On geriatric healthcare, the RTOERO says a major issue for seniors across the country is access to prescription medication.
"We have a wonderful health system here in Canada but we're the only country in the world that has a universal healthcare system but doesn't provide universal drug coverage," said Grieve. "And that, to me, is a horrendous oversight on the part of the federal government but also the provincial governments."
Meantime, when it comes to having a seniors strategy, Grieve says there is no federal strategy right now that gives any guidance on ensuring things like pharmacare, income security, and social isolation.
"Social isolation, by the way, is probably one of the worst negative health factors for seniors," he said. "Once they lose connection with family, friends, et cetera, and become isolated, their physical health and mental health is deeply affected negatively."

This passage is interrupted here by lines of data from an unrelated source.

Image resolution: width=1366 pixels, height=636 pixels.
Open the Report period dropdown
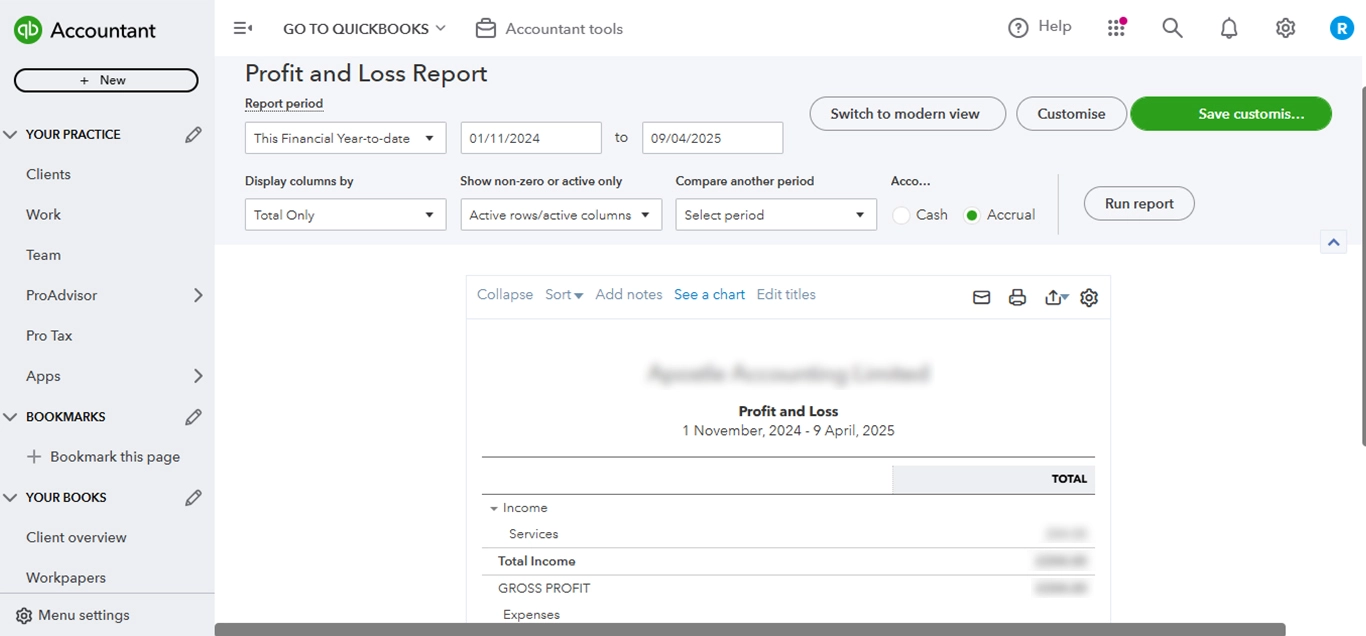tap(344, 138)
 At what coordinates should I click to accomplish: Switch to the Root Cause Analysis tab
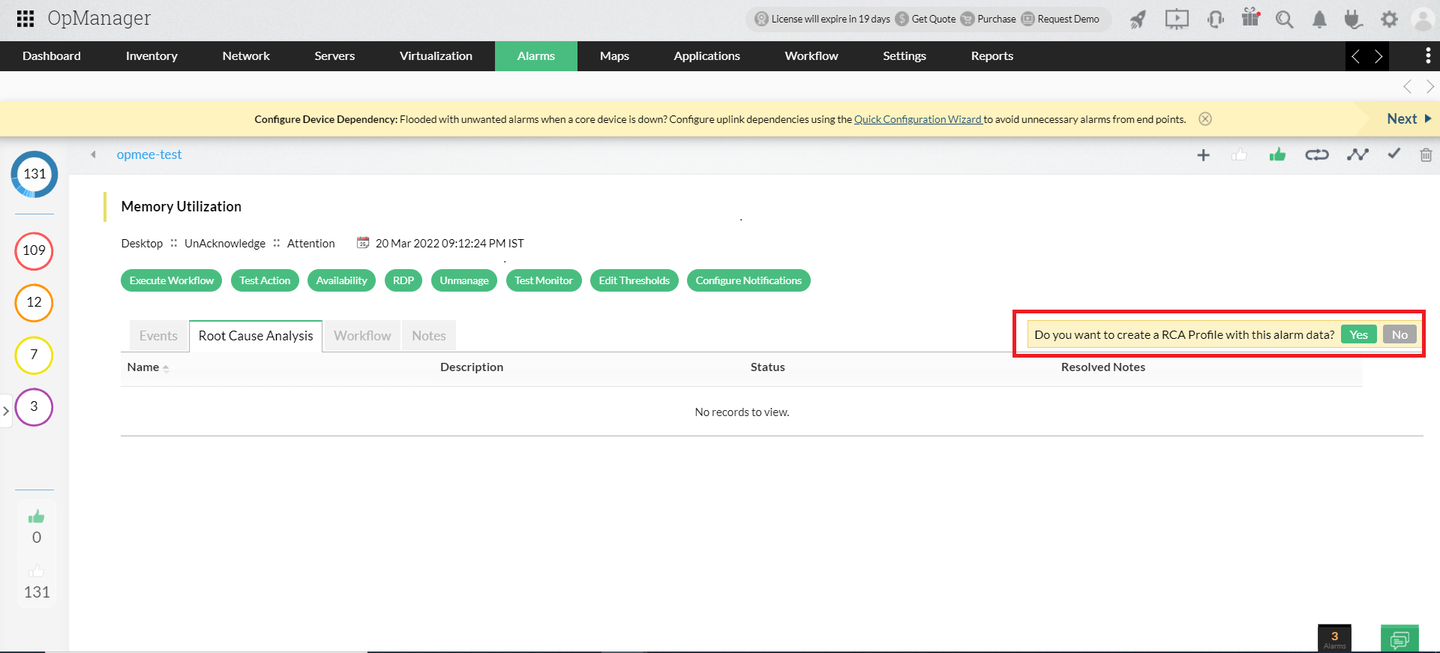[x=255, y=335]
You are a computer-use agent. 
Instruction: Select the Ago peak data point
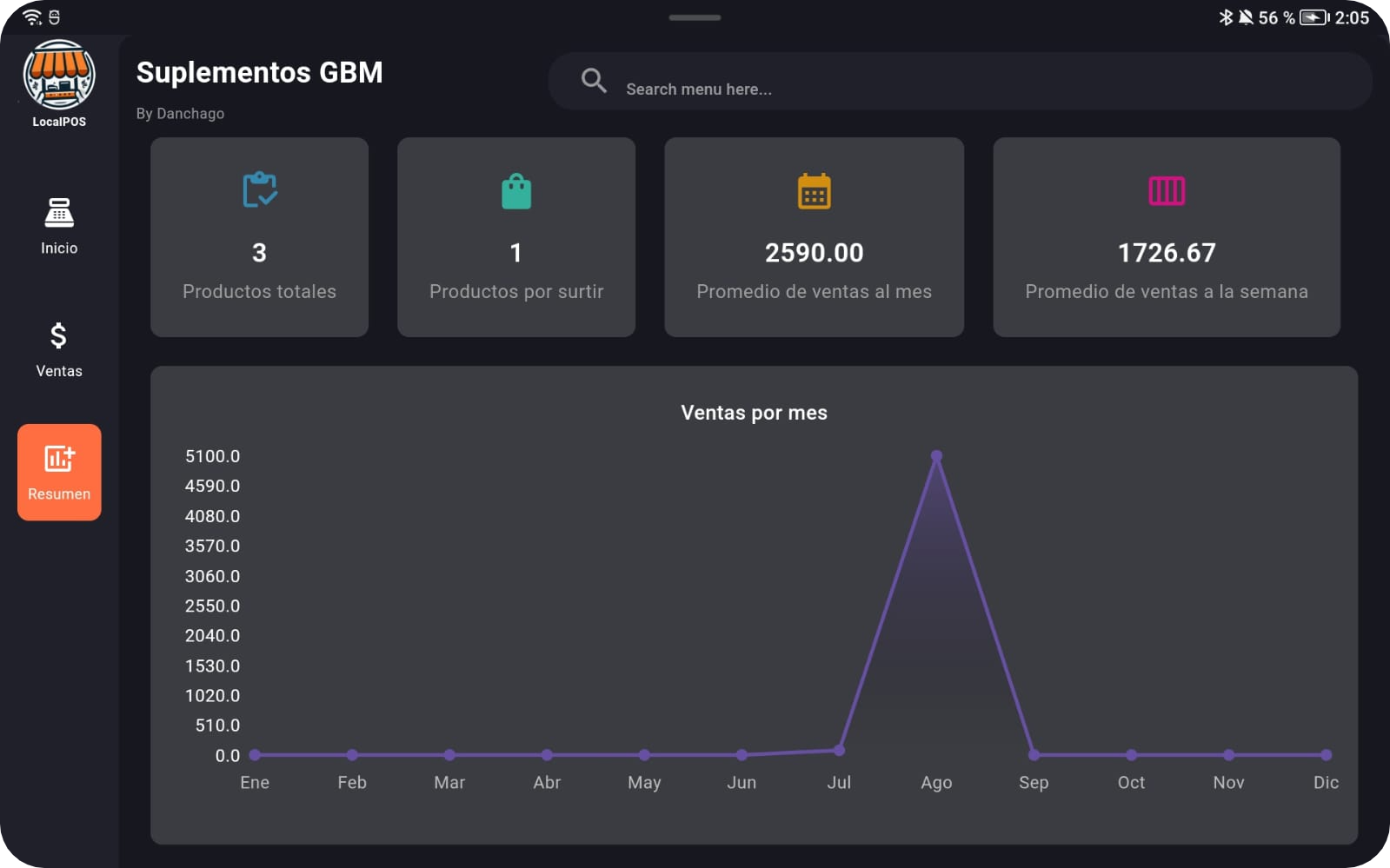pos(936,456)
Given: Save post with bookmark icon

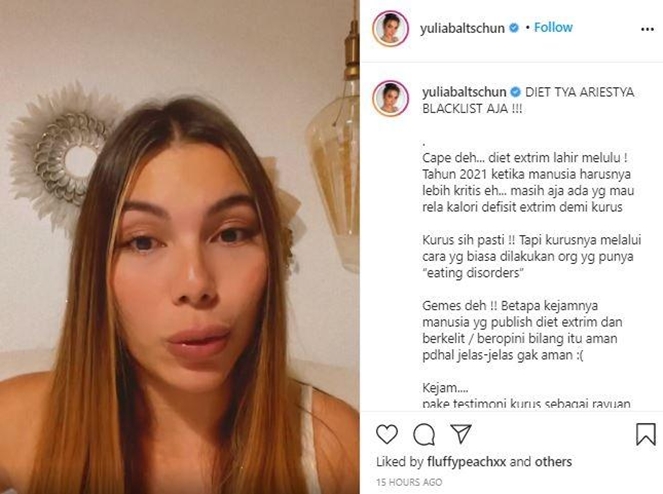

The RTOERO also points to problems with the long-term care system and a desire from most seniors to grow old in their own home, saying the system needs to change.
"We need much more in-home care for seniors," Grieve said.
"The medical circumstance in Canada, and particularly in Ontario these days, is on a break-fix notion as opposed to prevention," he said. "We need to prevent people from going into these long-term care situations as long as we possibly can."
On top of issues affecting seniors directly, the group says it is also concerned with issues which will impact future generations like environmental stewardship.
Specifically, Grieve says they're calling for candidates to talk more about how they would reduce the amount of non-recycled waste and ensuring access to safe water supply.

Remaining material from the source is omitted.